سُبۡحَٰنَ ٱلَّذِيٓ أَسۡرَىٰ بِعَبۡدِهِۦ لَيۡلٗا
مِّنَ ٱلۡمَسۡجِدِ ٱلۡحَرَامِ إِلَى ٱلۡمَسۡجِدِ ٱلۡأَقۡصَا ٱلَّذِي بَٰرَكۡنَا
حَوۡلَهُۥ لِنُرِيَهُۥ مِنۡ ءَايَٰتِنَآۚ إِنَّهُۥ هُوَ ٱلسَّمِيعُ
ٱلۡبَصِيرُ
Maha Suci Allah, yang
telah memperjalankan hamba-Nya pada suatu malam dari Al Masjidil Haram ke Al
Masjidil Aqsha yang telah Kami berkahi sekelilingnya agar Kami perlihatkan
kepadanya sebagian dari tanda-tanda (kebesaran) Kami. Sesungguhnya Dia adalah
Maha Mendengar lagi Maha Mengetahui. [al-Isra : 1 ]
Isra`
Mi`raj dan Sains merupakan dua hal yang mempunyai hubungan mutually exclusive
dalam klasifikasi pengetahuan manusia. Isra` Mi`raj jelas merupakan satu
bahasan dalam metafisika, dan secara prinsipil ruang bahasan metafisika berbeda
dengan ruang bahasan saintek. Sains membahas hukum-hukum alam material yang
empiris, sains menjawab pertanyaan what dan why dan teknologi menjawab
pertanyaan for what.
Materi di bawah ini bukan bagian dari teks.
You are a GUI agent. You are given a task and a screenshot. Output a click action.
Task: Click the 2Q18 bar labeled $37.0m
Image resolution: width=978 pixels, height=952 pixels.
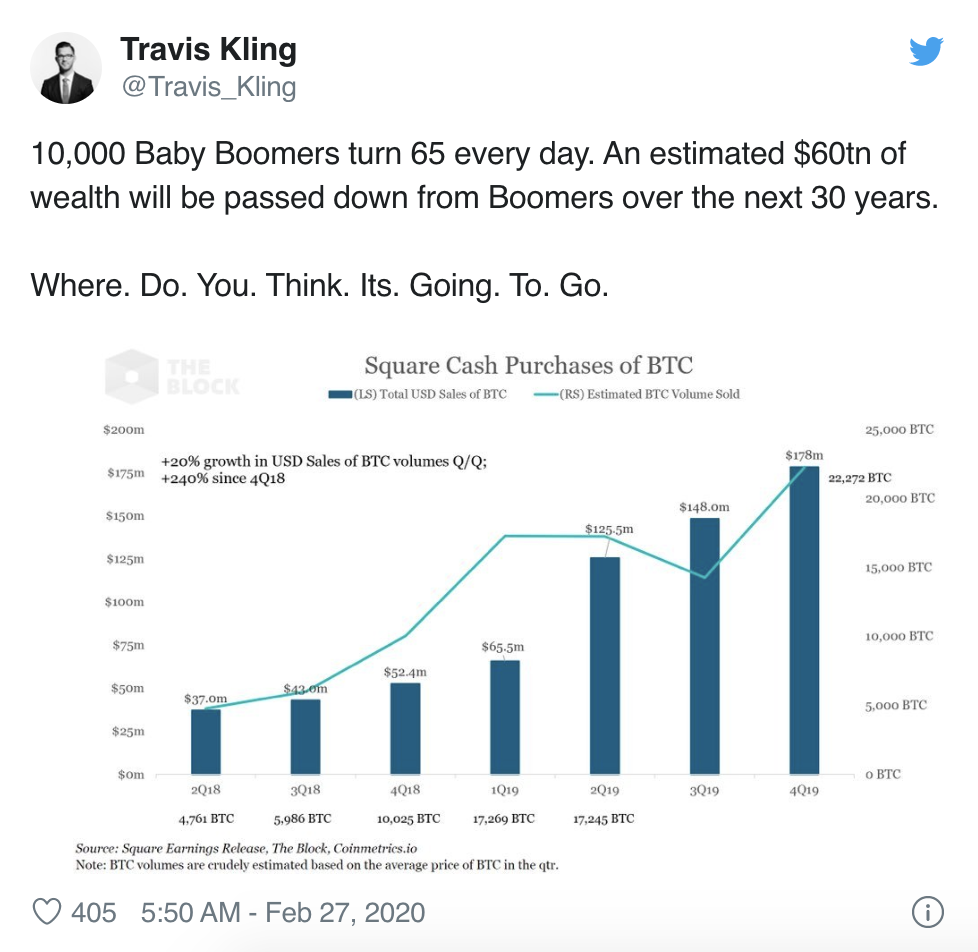pos(205,742)
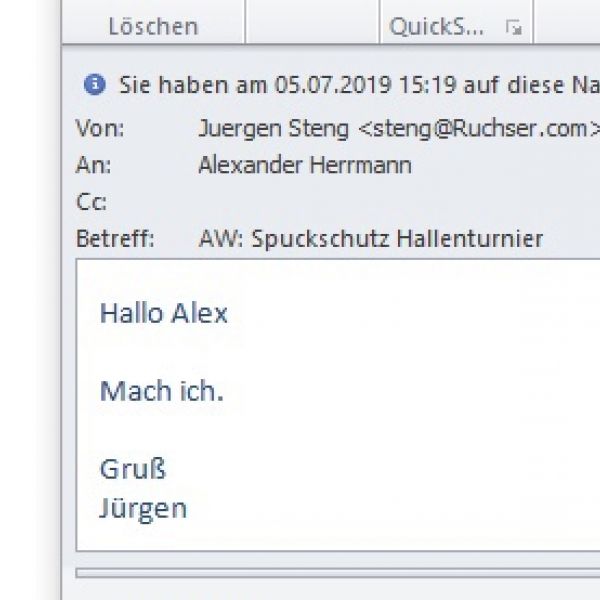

Sedang metafisika membahas hukum-hukum umum alam, terutama
alam immaterial yang jelas non-empiris.
Mungkin
sebagian orang beranggapan, ” Sulit bagi kita untuk memahami Isra` Mi`raj di
abad sains dan teknologi ini. Sains modern telah menemukan bahwa kecepatan
maksimum materi adalah kecepatan cahaya di ruang hampa (c = 300.000 km/dt).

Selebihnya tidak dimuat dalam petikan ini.